- Task to complete -
Please return every line from the entries that has the string "display" in it.

- Supplied material -

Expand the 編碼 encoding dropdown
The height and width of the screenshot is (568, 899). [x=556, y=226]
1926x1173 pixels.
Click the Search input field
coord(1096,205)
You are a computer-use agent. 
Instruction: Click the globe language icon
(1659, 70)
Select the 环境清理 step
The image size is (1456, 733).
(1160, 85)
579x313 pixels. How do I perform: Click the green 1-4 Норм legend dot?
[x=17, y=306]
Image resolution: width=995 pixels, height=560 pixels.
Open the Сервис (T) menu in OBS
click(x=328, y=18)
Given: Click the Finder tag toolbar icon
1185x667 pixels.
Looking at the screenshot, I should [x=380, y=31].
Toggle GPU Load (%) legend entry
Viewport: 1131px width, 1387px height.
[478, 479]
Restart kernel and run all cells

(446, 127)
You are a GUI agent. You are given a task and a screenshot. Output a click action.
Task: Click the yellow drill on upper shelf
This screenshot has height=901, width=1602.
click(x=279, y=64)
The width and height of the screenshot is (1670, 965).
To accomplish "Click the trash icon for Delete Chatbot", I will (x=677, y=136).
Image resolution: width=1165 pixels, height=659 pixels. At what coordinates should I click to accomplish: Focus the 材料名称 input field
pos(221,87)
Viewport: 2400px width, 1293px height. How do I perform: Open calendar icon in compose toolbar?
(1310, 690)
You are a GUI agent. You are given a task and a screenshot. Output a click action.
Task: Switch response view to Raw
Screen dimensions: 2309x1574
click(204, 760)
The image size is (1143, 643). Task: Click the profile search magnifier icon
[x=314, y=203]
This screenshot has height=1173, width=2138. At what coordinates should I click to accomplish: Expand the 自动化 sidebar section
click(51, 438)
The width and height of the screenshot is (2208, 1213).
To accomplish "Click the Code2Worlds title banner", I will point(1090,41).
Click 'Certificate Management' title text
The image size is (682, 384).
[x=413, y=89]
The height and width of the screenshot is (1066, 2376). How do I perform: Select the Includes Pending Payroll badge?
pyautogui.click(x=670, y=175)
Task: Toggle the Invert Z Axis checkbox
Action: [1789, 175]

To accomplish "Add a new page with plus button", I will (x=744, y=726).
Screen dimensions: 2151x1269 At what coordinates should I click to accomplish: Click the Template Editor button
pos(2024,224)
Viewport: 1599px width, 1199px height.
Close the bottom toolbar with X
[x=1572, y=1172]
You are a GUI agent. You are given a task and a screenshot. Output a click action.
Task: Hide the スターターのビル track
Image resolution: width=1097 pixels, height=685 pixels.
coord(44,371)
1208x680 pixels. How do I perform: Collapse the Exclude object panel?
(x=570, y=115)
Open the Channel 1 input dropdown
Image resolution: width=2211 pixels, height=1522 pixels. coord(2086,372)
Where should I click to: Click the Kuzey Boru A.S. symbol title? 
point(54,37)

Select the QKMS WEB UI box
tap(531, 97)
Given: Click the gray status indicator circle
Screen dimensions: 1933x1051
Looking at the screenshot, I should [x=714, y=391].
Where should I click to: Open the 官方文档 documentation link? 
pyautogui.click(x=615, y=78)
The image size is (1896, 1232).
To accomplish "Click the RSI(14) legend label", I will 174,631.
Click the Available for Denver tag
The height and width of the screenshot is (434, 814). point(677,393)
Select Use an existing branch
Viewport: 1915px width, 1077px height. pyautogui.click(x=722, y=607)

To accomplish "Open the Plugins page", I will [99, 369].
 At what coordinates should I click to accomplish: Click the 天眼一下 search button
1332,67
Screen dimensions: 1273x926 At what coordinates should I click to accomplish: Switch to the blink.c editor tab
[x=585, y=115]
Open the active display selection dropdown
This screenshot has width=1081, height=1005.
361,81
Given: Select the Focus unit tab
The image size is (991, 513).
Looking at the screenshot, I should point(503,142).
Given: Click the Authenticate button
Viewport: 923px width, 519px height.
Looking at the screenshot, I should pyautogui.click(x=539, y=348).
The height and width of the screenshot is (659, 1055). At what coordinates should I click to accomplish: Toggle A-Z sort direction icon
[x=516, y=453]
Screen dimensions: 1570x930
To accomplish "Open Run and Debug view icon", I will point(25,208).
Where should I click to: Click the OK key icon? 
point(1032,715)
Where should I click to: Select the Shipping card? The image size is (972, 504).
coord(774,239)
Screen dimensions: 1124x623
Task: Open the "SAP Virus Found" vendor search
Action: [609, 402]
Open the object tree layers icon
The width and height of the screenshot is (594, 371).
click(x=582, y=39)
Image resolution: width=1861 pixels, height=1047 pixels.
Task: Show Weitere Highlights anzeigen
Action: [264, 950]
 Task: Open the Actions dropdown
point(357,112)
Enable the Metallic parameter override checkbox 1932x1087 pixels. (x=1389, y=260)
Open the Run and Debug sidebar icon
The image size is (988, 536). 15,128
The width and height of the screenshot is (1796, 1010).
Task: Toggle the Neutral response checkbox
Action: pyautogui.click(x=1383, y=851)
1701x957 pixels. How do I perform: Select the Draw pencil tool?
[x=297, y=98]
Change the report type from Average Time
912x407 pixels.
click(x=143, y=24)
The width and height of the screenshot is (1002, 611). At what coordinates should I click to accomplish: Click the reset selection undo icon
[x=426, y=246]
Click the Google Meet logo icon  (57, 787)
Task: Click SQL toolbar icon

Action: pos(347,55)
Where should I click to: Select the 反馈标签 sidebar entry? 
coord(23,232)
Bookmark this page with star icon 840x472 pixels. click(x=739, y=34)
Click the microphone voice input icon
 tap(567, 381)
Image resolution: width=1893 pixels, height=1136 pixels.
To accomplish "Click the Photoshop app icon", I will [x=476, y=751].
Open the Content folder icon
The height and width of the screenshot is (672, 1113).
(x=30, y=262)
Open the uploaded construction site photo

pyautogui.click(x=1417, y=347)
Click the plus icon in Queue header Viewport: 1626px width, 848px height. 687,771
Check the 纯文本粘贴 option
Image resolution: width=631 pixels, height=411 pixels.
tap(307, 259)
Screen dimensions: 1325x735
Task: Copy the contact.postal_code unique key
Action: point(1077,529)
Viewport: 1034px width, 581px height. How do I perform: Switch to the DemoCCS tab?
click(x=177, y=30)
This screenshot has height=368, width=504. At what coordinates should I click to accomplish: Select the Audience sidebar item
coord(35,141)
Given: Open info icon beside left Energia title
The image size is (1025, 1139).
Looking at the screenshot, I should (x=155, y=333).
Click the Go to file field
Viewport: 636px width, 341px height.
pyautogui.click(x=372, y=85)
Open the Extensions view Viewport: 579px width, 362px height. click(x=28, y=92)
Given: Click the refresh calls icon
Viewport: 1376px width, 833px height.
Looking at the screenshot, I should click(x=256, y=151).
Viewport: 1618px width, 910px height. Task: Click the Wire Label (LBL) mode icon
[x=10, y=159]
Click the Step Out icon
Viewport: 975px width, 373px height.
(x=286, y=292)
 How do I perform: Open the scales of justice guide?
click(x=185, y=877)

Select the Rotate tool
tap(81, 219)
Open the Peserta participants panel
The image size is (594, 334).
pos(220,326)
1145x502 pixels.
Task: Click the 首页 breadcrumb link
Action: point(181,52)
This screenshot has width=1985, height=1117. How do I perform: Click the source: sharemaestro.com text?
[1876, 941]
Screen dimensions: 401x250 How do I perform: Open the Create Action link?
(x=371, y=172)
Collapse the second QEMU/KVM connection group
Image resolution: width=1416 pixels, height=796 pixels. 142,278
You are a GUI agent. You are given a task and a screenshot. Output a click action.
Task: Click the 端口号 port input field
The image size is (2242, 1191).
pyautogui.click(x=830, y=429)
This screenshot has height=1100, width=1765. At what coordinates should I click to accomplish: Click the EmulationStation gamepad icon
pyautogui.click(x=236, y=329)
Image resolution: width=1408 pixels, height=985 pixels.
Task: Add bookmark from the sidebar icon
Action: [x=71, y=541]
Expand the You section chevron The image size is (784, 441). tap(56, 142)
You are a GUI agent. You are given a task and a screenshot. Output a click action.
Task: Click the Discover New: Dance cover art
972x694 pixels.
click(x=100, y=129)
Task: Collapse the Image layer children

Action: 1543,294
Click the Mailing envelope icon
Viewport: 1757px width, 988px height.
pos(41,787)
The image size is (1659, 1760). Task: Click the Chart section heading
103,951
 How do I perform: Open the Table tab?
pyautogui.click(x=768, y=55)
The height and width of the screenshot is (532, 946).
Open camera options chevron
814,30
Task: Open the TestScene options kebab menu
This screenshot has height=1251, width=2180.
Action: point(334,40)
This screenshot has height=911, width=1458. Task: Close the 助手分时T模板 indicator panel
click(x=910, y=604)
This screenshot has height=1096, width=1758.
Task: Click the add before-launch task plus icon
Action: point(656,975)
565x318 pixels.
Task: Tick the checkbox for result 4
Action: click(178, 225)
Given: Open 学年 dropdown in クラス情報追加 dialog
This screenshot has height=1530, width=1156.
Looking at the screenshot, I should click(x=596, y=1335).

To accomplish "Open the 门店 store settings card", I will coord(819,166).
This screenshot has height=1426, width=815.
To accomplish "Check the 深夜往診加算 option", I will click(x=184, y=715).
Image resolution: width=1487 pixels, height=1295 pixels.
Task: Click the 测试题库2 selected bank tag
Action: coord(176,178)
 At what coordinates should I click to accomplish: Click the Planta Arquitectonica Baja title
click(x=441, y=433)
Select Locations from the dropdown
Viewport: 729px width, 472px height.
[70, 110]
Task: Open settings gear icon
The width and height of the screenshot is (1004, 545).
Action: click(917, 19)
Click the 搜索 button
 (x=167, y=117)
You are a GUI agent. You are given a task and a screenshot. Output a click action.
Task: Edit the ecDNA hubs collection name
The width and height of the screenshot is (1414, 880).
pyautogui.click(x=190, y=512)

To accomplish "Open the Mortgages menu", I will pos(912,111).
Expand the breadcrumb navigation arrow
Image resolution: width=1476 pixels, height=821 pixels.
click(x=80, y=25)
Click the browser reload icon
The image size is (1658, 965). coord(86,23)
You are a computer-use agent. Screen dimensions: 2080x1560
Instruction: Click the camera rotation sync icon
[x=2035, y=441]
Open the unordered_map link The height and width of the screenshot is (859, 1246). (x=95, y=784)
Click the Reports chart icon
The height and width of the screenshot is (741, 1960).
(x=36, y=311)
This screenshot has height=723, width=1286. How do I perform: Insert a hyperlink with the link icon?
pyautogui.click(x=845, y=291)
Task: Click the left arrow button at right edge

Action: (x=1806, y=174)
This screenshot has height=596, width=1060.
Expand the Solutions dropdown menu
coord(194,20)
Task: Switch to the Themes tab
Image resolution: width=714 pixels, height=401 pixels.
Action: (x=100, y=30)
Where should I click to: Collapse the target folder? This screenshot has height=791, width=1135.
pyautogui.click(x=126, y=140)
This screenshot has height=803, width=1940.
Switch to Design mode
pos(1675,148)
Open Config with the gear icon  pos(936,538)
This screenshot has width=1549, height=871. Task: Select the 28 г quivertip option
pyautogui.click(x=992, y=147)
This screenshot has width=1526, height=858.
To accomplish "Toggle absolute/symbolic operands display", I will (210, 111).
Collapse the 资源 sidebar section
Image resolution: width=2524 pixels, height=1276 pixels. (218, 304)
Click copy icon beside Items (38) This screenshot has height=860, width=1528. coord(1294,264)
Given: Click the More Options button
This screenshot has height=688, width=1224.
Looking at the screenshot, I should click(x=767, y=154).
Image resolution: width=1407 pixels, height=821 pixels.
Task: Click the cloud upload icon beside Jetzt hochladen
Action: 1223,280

- Output for this exercise -
Open the active display selection dropdown
To accomplish "Toggle absolute/symbolic operands display", I will (210, 111).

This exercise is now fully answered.